What are its weaknesses? What would you like to see changed in a future version?
The price of this solution could be lowered.
We're processing a huge amount of data on our system. Without the big data environment, we cannot store all of this data live. We have billions of records and terabytes of storage to be used. It's not an option actually for us to have a big data environment. Cloudera is trying to adopt new technologies. I think the idea of open source tools now is dominating. So Cloudera has to decide how to deal with open-source tools. I subscribe to Cloudera to get an enterprise version but I have found that I can get some of its features from other vendors that would be at a lower cost than Cloudera. They should lower the price.
There is a maximum of a one-gigabyte block size, which is an area of storage that can be improved upon. When we are upgrading CDH, there are many things that need to be upgraded and it would be helpful if it were bundled. As it is now, we have to upgrade many different things separately.
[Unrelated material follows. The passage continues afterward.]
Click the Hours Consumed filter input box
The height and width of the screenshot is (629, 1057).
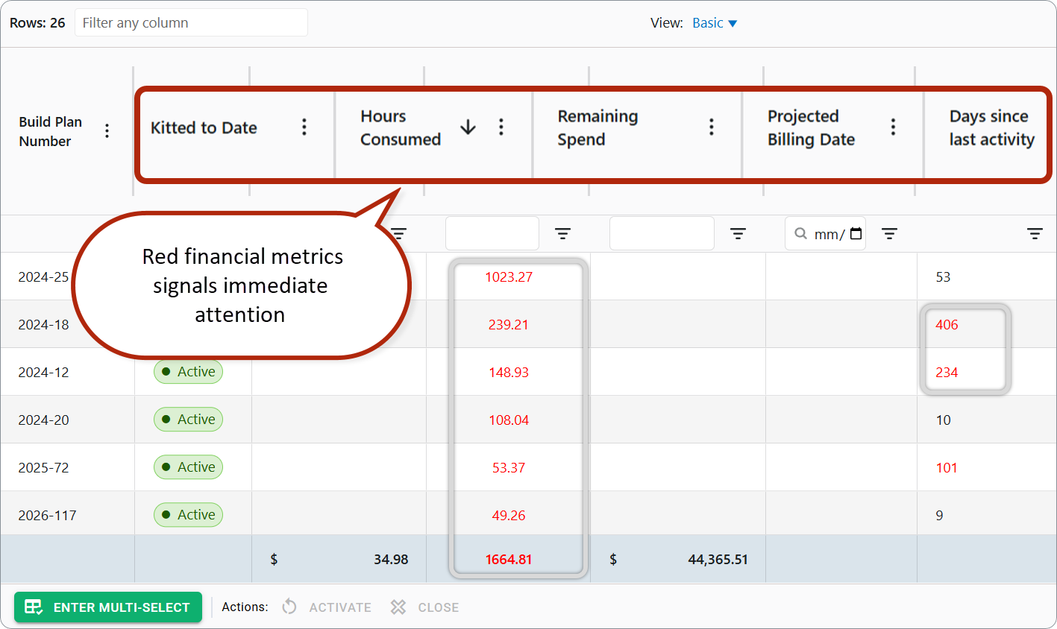[x=492, y=234]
The one thing that we struggled with predominately was support. Because it was relatively new, support was always a big issue and I think it's still a bit of an ongoing concern with the team currently managing it. In the next release, I think it would be helpful if there was easier integration into all the other existing data back corners. It will be a big plus as it's a favorite capability. We had to go with a third-party application in order to achieve that.
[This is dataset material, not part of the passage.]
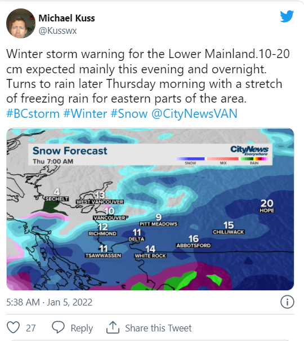Open the Snow Forecast map image
Screen dimensions: 304x341
tap(150, 209)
We experienced many issues when we started working with Hadoop 3.0 in the Cloudera 6.0 version, so there are a lot of things that need to improve. I believe they are working on that.
I would like to see an improvement in how the solution helps me to handle the whole cluster. For example, when I'm going down to a specific tool, like Kafka, for example, the Cloudera manager doesn't really help me. Then I have to use Google with other Kafka knowledge and tools.
The user infrastructure and user interface needs to be improved, as well as the performance. The GUI needs to be better.
The Data Science Workbench doesn't support multiple languages. It needs to support multiple programming languages. We were trying to use Scalar and Python for some solutions we wanted to deploy, but they didn't work properly. As a result, we had to come up with other workaround solutions. If the Data Science Workbench supported multiple programming languages our workflow would be easier and the solutions could be better. Another aspect we would like to see improved is better opportunities for integration. For example, we would like to use H2O machine learning, which is an open-source product, and Cloudera doesn't support H2O. If they could support H2O and also deploy multi-language support on the Cloudera Data Science that would be great. But the biggest thing that would help right now is H2O support. Finally, one other improvement I would suggest is integrating data privacy software into Cloudera. It is not quite complete in this aspect.
As such in the product side, I don't have much to comment. But like other upcoming technologies like RPA, AI, GO etc they have ample training materials with variety of USE Cases, which users can understand and aligned with their current requirements. On same ground I didn't see much training materials from Cloudera.